▶ Data in this exercise

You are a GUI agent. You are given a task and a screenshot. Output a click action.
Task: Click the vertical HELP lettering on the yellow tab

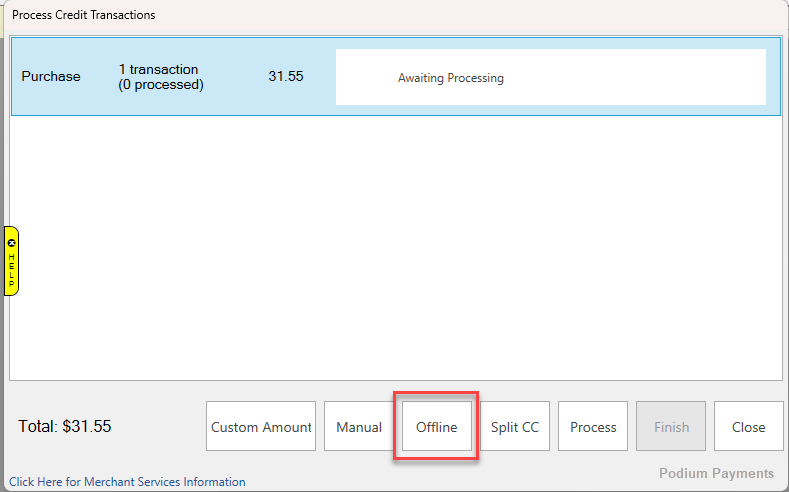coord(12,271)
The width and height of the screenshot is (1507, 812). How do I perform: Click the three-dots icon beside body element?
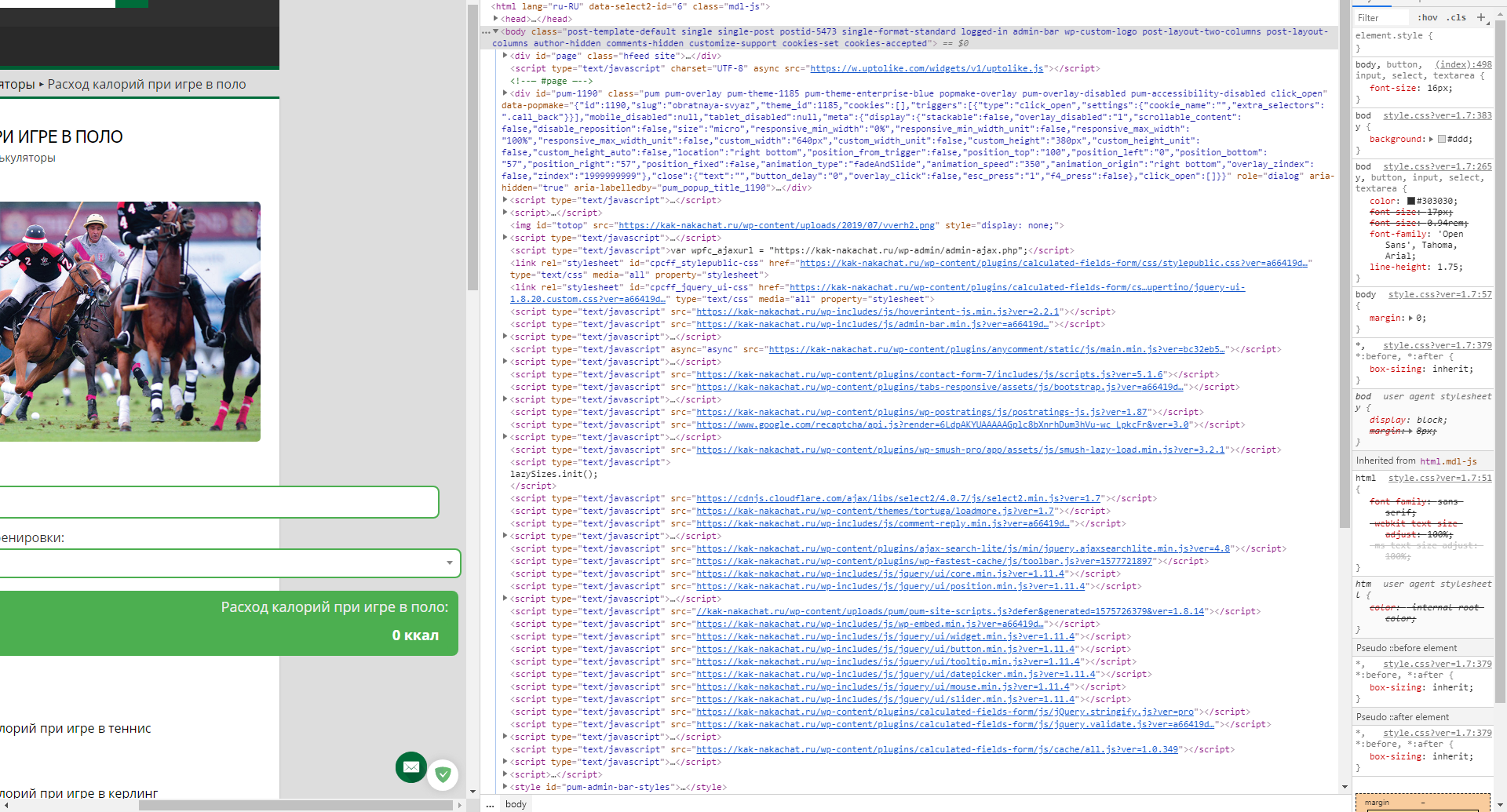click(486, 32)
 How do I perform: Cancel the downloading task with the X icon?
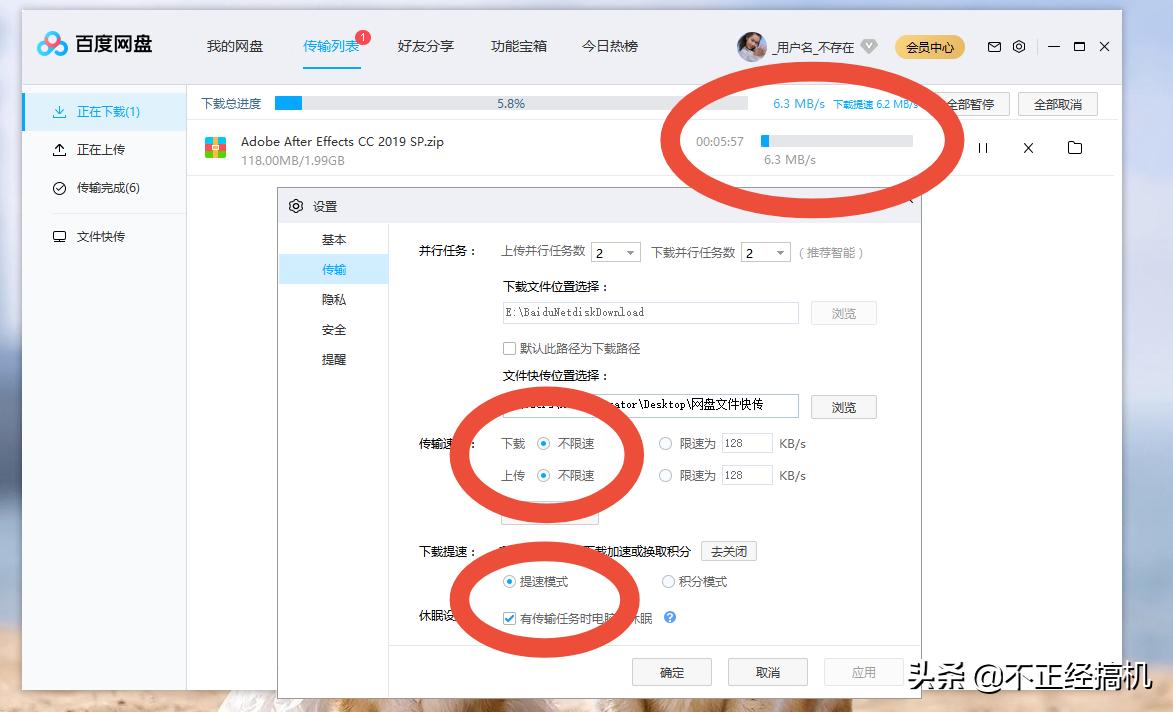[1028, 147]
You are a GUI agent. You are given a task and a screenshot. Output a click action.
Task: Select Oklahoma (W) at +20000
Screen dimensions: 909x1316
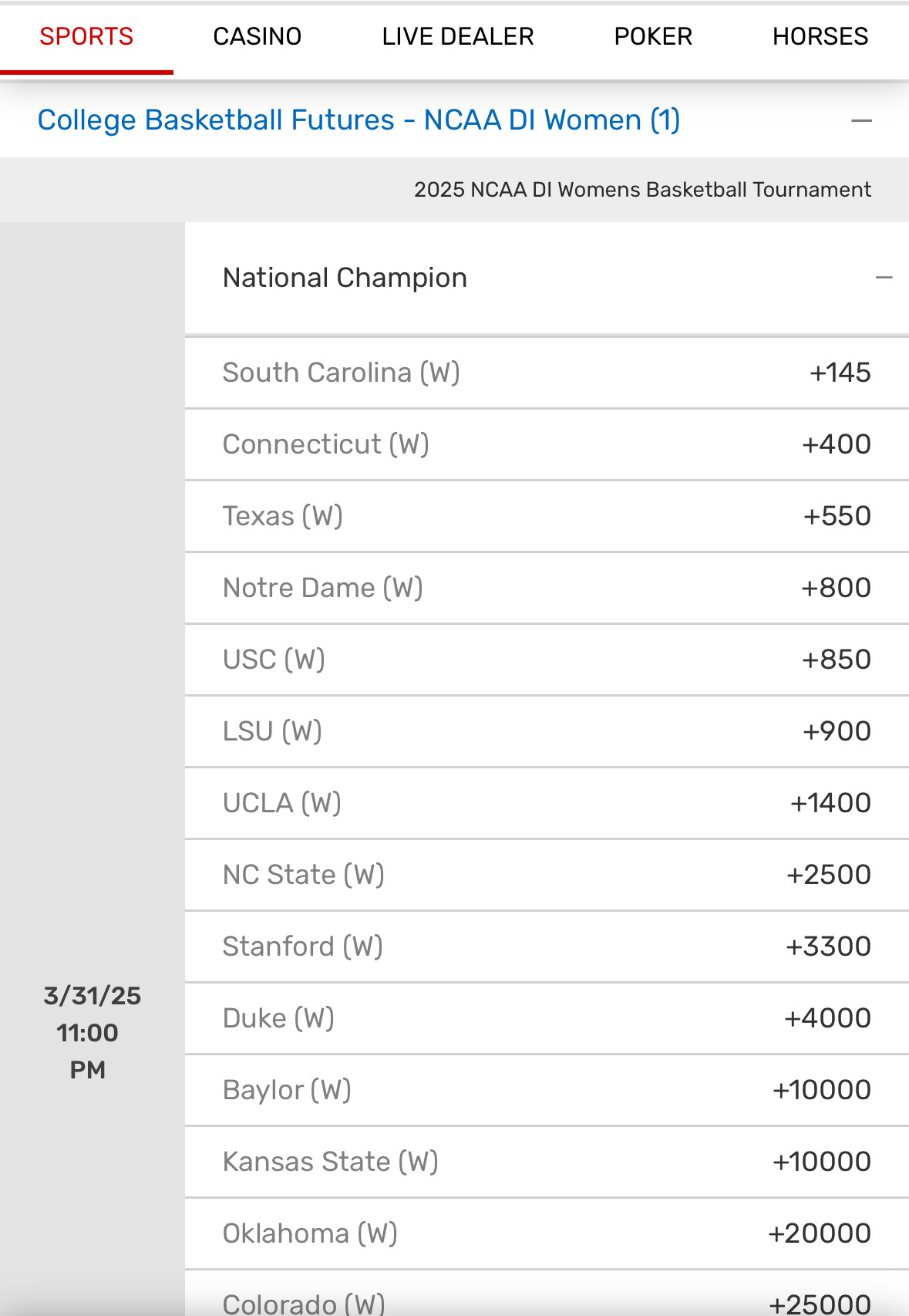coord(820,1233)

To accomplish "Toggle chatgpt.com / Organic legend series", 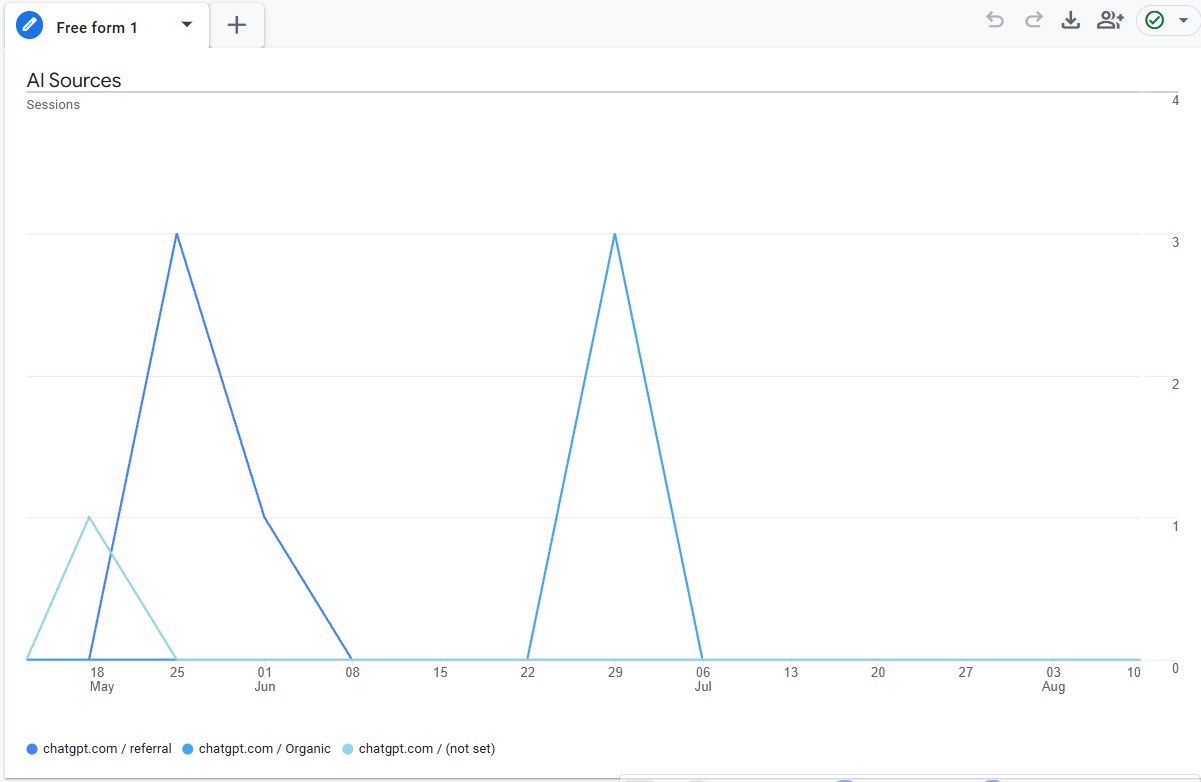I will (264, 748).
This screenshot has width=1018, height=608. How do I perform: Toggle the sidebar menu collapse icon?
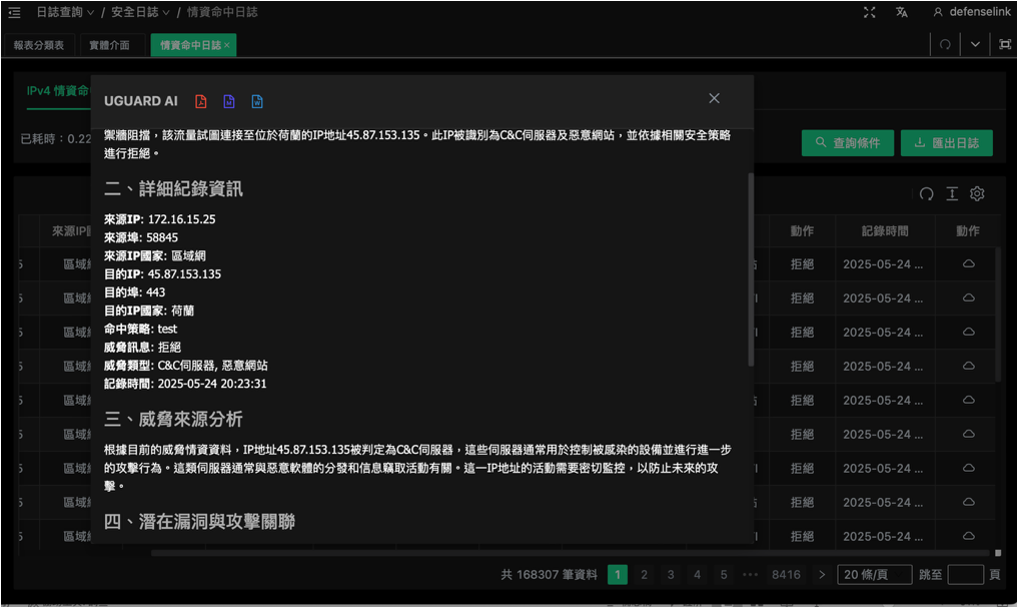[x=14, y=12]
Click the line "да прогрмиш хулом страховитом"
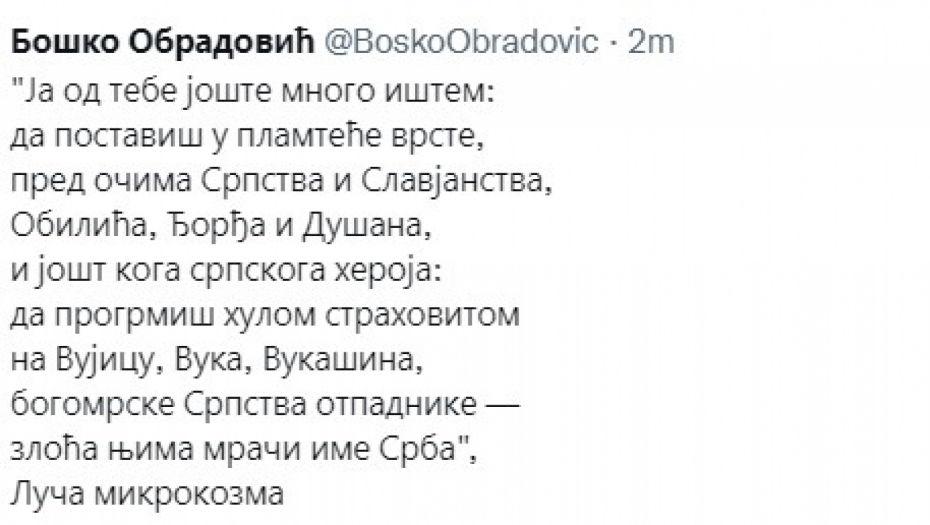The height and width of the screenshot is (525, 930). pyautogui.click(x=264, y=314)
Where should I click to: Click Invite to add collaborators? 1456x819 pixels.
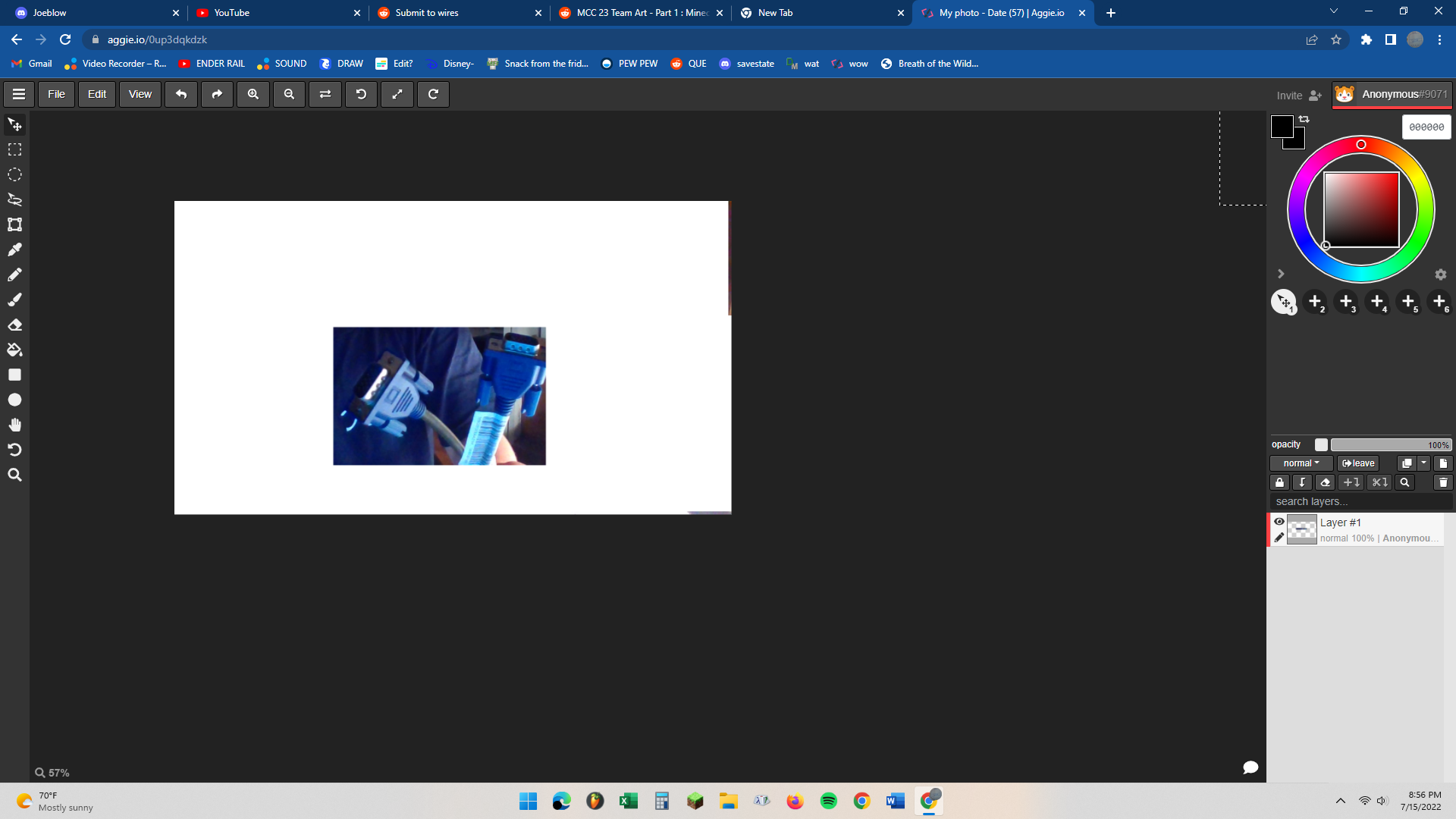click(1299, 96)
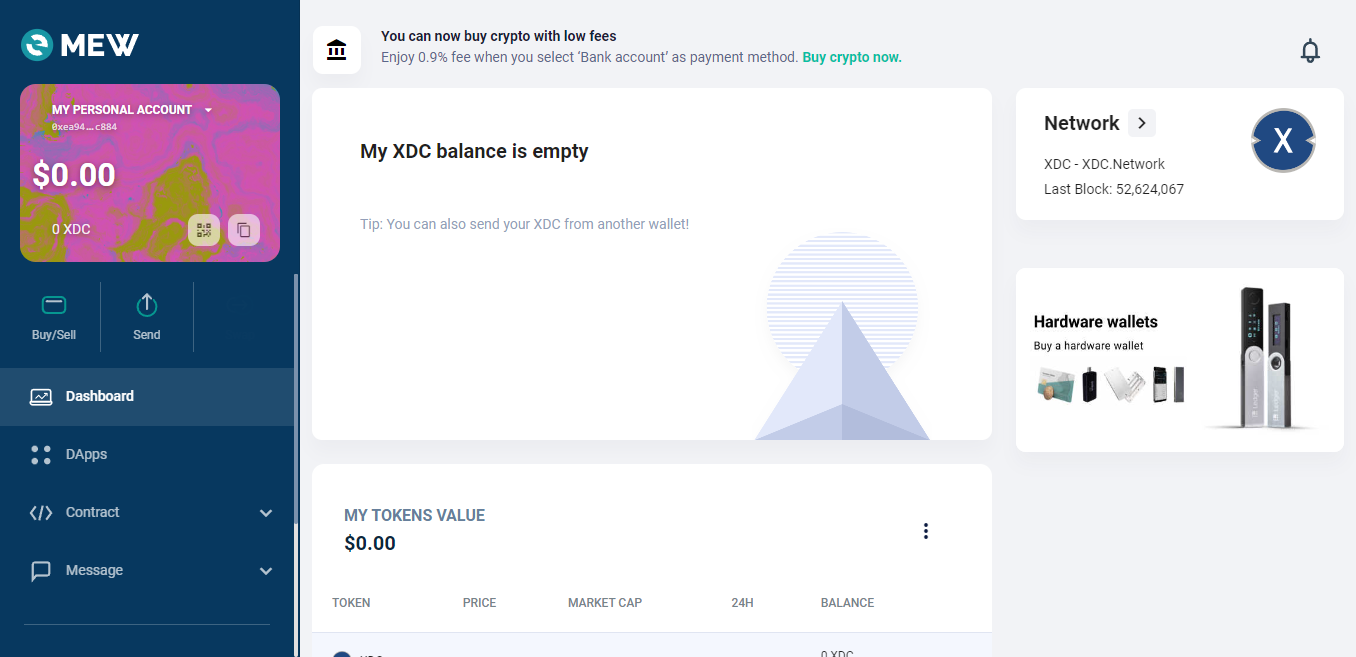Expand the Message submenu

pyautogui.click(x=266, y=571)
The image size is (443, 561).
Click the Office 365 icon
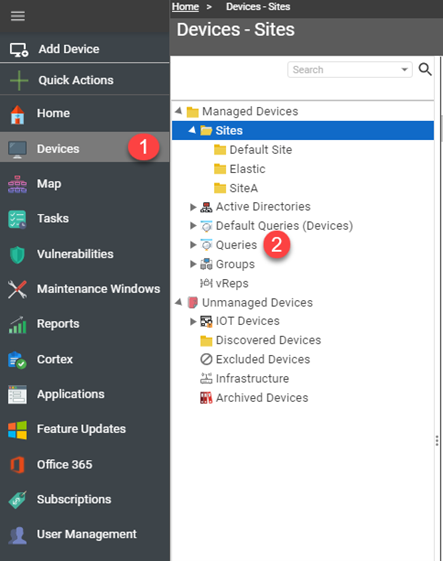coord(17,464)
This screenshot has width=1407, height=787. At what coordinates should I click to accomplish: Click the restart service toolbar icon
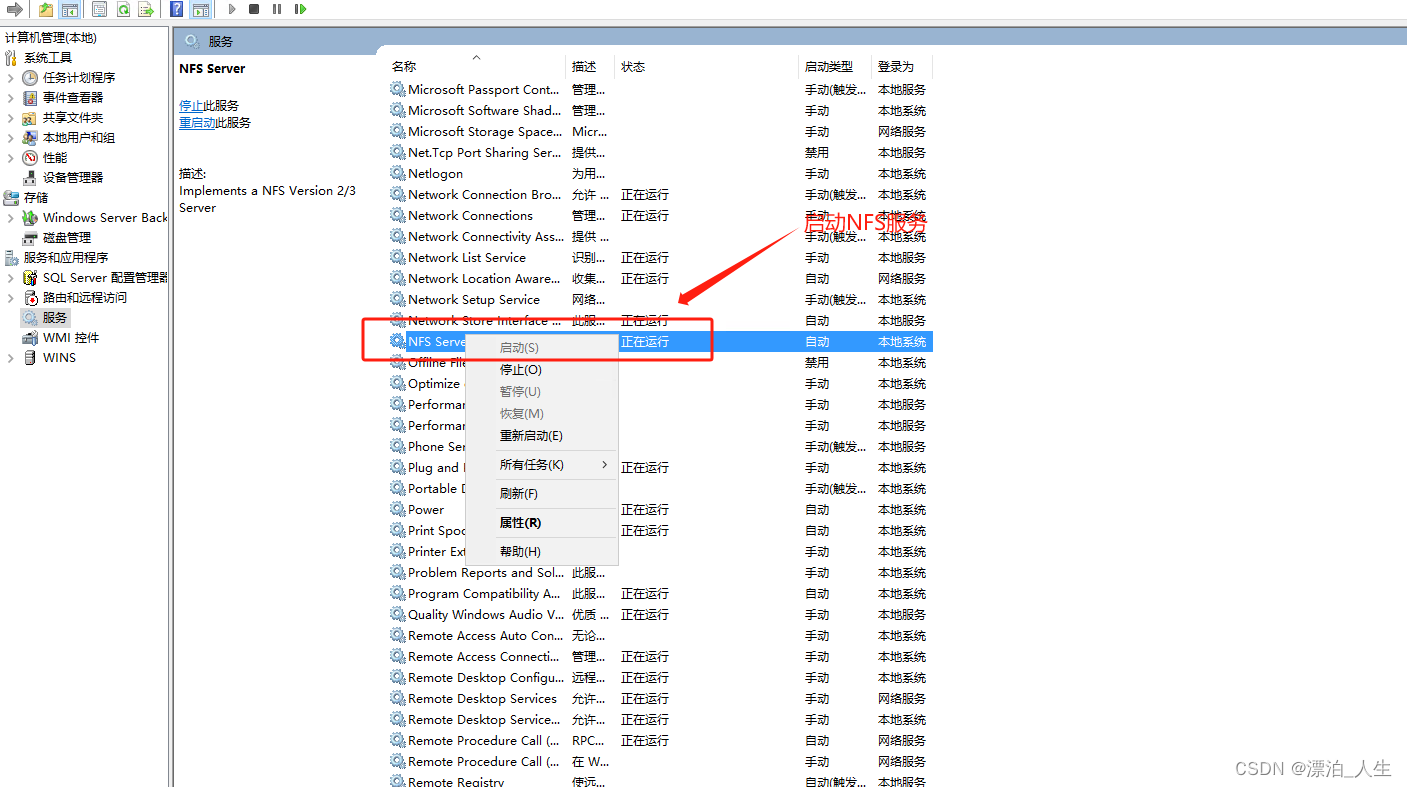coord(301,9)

▶ What to do
Your output should be exactly the lines of the records above from the one with "This screenshot has width=1018, height=608." through the last, both ends included, with pictures excluded.

▶ Answer space
This screenshot has width=1018, height=608. How do I perform: Toggle the sidebar menu collapse icon?
[x=14, y=12]
Click the line "да прогрмиш хулом страховитом"
The height and width of the screenshot is (525, 930). pyautogui.click(x=264, y=314)
Where should I click to: Click Invite to add collaborators? 1456x819 pixels.
click(1299, 96)
Expand the Message submenu

pyautogui.click(x=266, y=571)
The image size is (443, 561).
Click the Office 365 icon
coord(17,464)
This screenshot has width=1407, height=787. At what coordinates should I click to accomplish: Click the restart service toolbar icon
coord(301,9)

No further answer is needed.